On to the OR. The last 2.5 weeks of my surgery rotation were spent assisting in the OR and taking care of patients on the floor. There were four other medical students with me and the last three days I was there, there was also another PA student. Each day we would round with the residents, go to morning report, and spend the rest of the day checking in on patients and following up on all the labs and imaging and whatever other things the patients needed. Each surgical case was supposed to have a student, and typically each student was assigned to one case if there were enough to go around for the day. As students we were to prepare for rounds, which were at 6 a.m., to present to the chief resident. I normally arrived at the hospital a little before 5 a.m. so that I would have time to change into my scrubs and read up on my patients and go see them before rounds started, and on most days I had two or three patients that I chose to follow.
The first day I knew that we were going to have rounds but I did not really know how the medical students worked and I didn’t know the situation of any of the patients. I was given one patient to present and I spent a good half hour looking through the patient’s chart, though I didn’t really know what to look for to adequately prepare for rounds. The chief that day had a reputation for being tough and short-tempered when he didn’t find something satisfactory or he found people to be lacking in competency. I was one of the last to present, and when my turn came, I started my first sentence strong…and then that’s pretty much where I ended my presentation. I was scared the chief was going to rip me apart, but he just looked at me, sighed, and said one of the interns (first year residents) would teach me how to properly present. It also helped that one of the medical students came to my rescue and told the chief it was my first day so I should get a pass. At the end of the day the students would split up the patient list so that we knew who we were going to present the next day. Since one of the students went home during the day because she was coming off of a 24-hour shift, we split up the patients without her and assumed she would pick up the rest. But the next morning, after I had already started preparing my presentations for my assigned patients, the student came and told me that one of my patients was actually hers so I had to take a new patient. In that moment I thought I was going to break down and cry. I was so nervous about presenting to the chief after failing the day before, and after I had worked so hard on perfecting my presentation, I had to rip it apart and start over for a new patient.
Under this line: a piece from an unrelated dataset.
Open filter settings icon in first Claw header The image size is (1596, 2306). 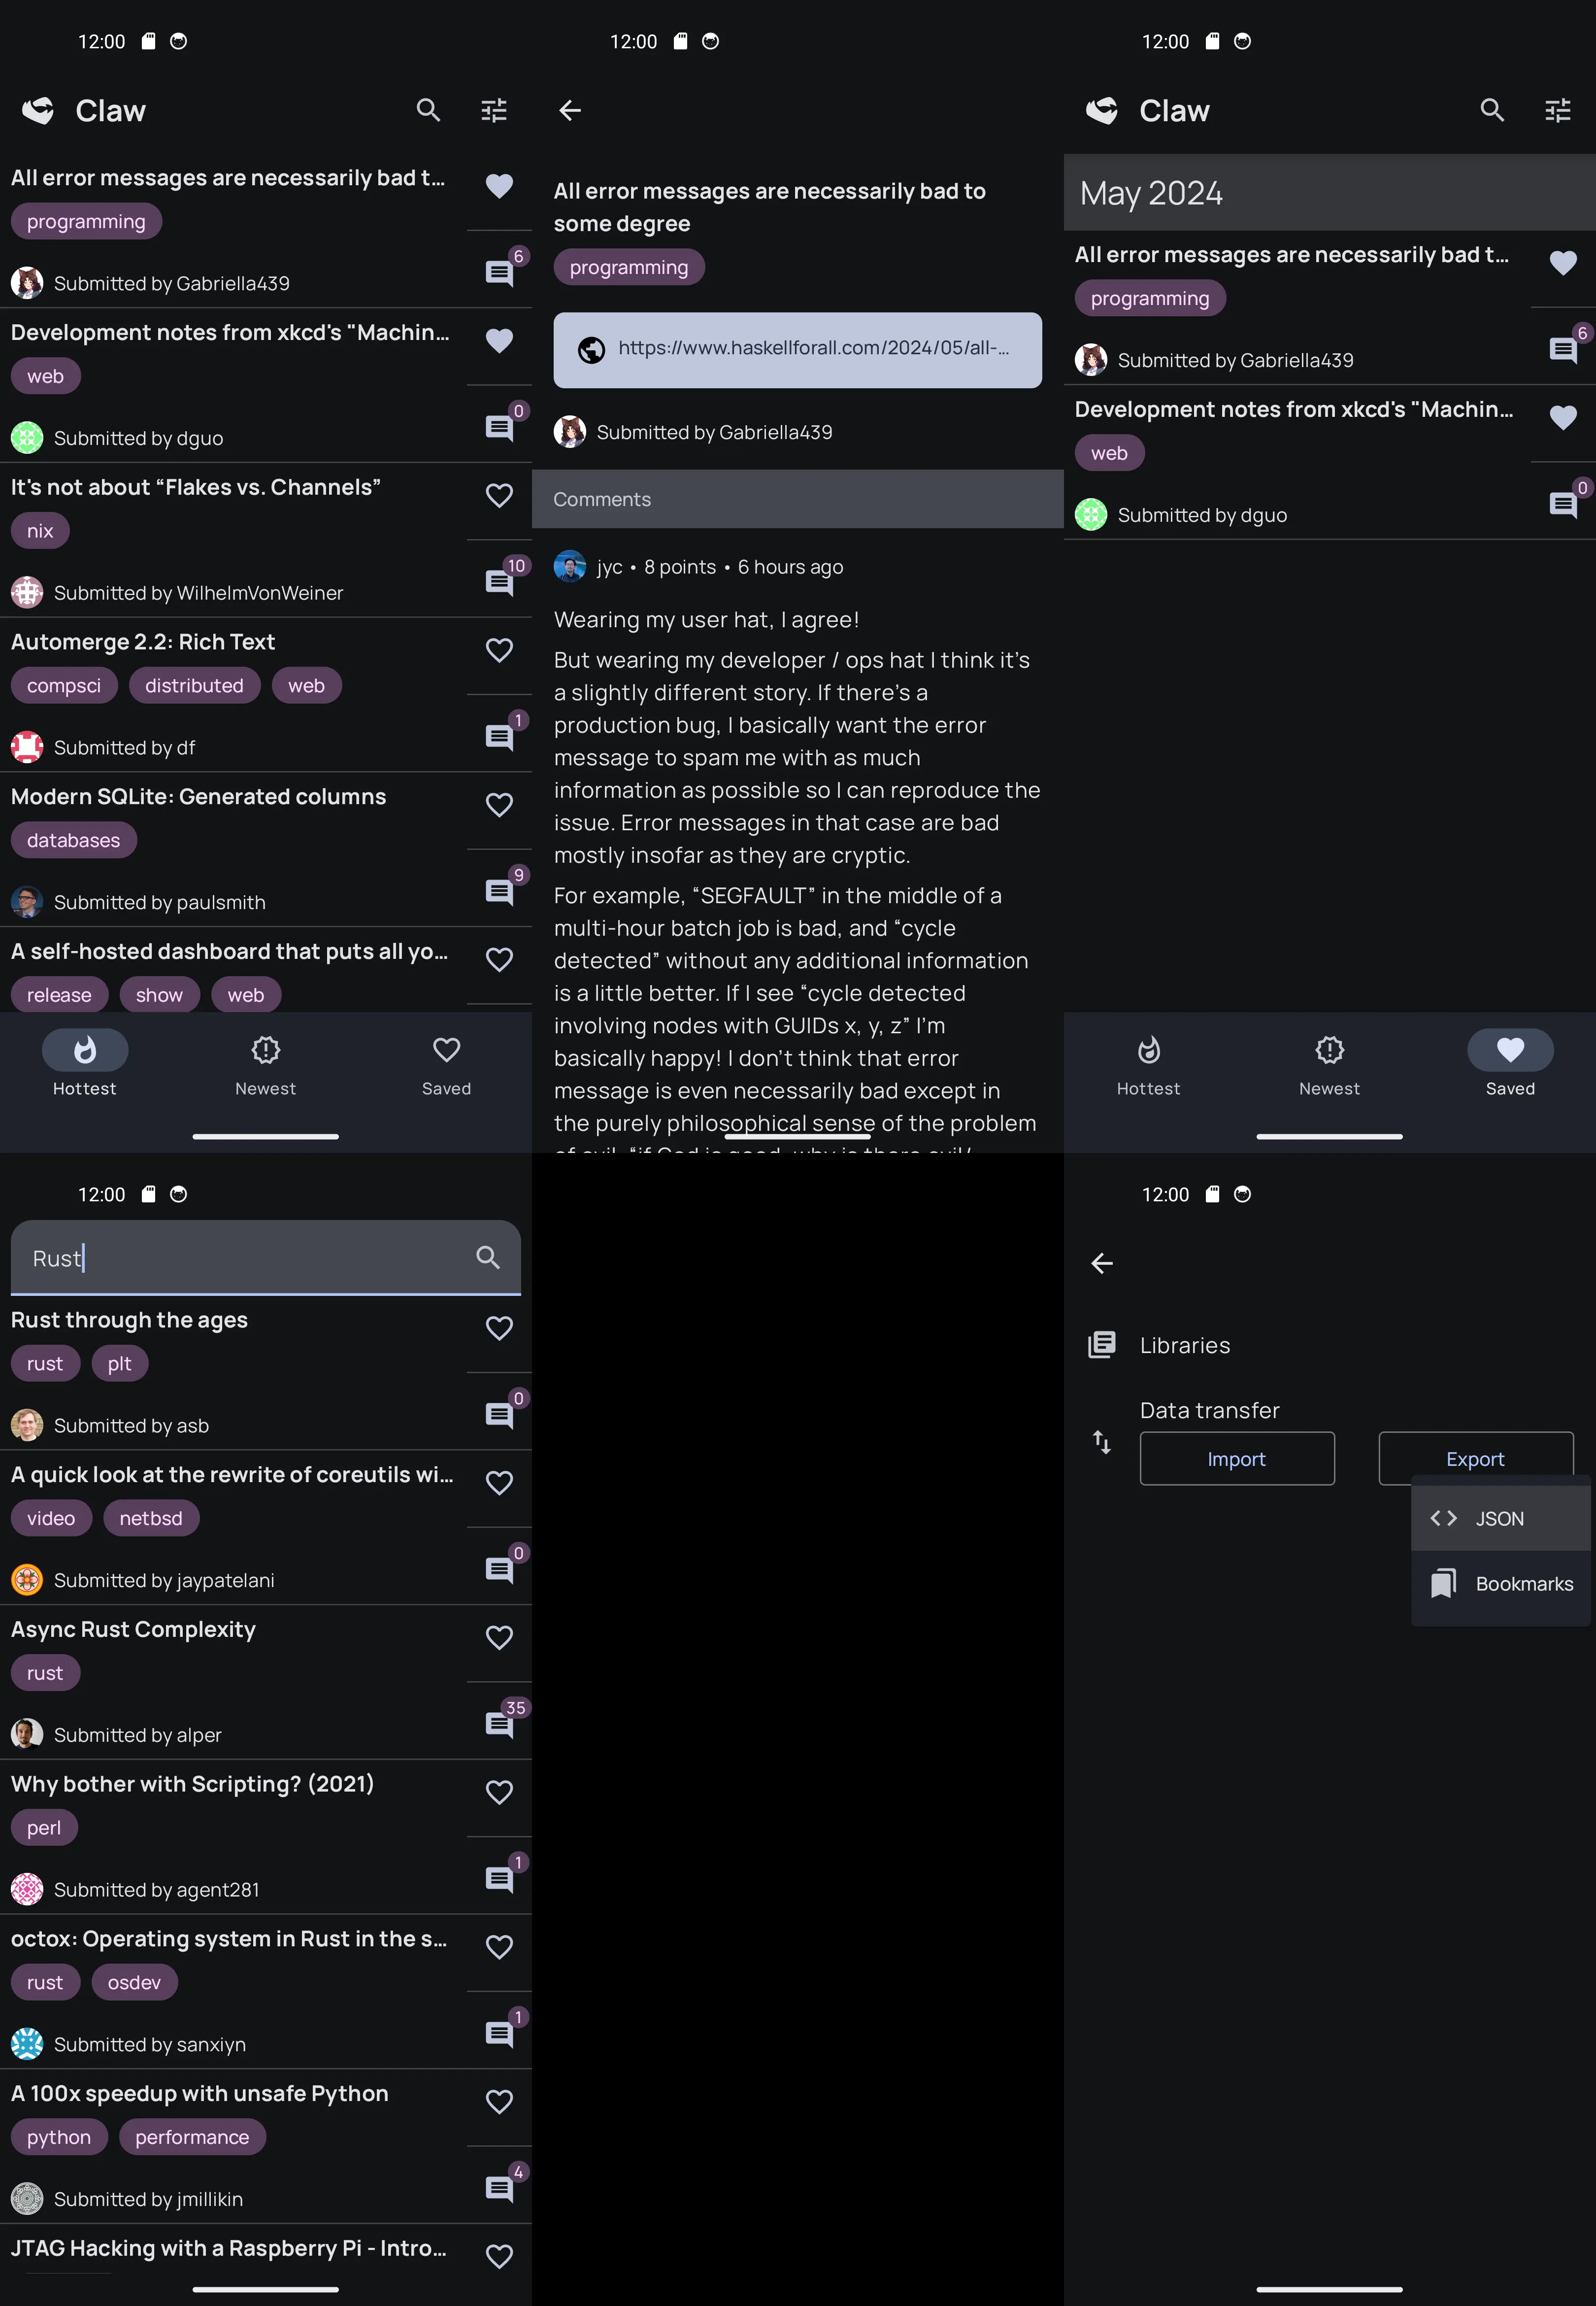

But it turned out that that day we got a new chief who came from a different hospital, so that day the chief from the day before presented mostly all the patients to update the new chief. God is so merciful! By the third morning I was getting the hang of presenting.
The thing about presenting a patient is that anyone can read a chart especially if they have a lot of time on their hands; the main point of presenting is to update coworkers of any important information and to come up with a plan to appropriately manage the patient. Our goal was not to show how well we could read or gather information. The goal was to take the given information and use it to assess if the patient was healing well or not, if the patient needed any new or additional labs or imaging, if the patient needed new or additional medical management or therapy, and if the patient was ready to go home. Many times I would feel like I wasn’t really learning much through presenting. I didn’t really learn in those 2.5 weeks what labs or imaging I should order for each situation we encountered. I didn’t really come to know when it was appropriate to change a patient’s medication or when a patient was ready to go home. I didn’t come to a full understanding of how to properly manage a patient from pre-op to intra-op to post-op to discharge. What I did learn was that everything you do, every test you order, every medication you administer should be in the patient’s best interest, and it should be done with the goal of getting the patient out of the hospital and back to their normal lives as much as possible. In every situation, do your part in full completion and do not rely on others to get back to you about your patient. Your patient is your responsibility so you are the one who has to make sure the patient gets all the necessary tests done, is healing well, is not uncomfortable, is getting the adequate care, and so on and so forth. Other healthcare professionals (such as nurses, phlebotomists, imaging technicians and radiologists, therapists, etc.) are busy, and often things fall through the cracks so you have to personally make sure every aspect of the management is followed through accurately and thoroughly so that your patient gets the care he or she needs.